• _What is expected_
In the records below, find each line with "computer" and copy it.

• _The records_

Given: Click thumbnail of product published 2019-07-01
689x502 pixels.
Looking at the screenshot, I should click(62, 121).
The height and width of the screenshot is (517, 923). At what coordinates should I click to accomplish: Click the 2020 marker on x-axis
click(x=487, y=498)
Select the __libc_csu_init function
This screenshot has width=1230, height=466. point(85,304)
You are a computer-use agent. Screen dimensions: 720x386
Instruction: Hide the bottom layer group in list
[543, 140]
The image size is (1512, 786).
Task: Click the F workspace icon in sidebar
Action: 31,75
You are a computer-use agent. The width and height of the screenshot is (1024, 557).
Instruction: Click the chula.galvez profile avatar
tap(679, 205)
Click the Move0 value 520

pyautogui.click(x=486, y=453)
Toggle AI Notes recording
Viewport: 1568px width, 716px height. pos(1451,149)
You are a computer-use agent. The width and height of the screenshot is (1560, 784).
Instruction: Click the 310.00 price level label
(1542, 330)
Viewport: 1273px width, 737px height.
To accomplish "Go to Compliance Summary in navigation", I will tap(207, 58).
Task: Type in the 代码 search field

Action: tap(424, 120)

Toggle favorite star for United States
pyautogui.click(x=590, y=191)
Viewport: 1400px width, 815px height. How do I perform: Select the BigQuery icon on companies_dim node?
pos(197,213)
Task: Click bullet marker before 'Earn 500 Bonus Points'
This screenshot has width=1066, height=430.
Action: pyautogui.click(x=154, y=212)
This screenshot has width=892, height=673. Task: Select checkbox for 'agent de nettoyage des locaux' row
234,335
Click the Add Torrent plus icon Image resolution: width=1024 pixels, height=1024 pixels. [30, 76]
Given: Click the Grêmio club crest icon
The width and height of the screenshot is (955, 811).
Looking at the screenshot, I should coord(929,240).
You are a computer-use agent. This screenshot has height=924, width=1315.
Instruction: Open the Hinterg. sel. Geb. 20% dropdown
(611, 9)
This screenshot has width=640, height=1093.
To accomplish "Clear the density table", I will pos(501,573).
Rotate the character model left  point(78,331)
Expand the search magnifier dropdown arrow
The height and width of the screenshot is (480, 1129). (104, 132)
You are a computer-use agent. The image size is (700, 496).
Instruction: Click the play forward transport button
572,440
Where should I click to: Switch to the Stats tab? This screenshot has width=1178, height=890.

• _Output_
You are a computer-use agent. Screen dimensions: 720x386
You are a computer-use agent. The width and height of the screenshot is (1024, 557).
You are a computer-use agent. The width and height of the screenshot is (1560, 784).
You are a computer-use agent. This screenshot has height=924, width=1315.
You are a computer-use agent. The image size is (700, 496).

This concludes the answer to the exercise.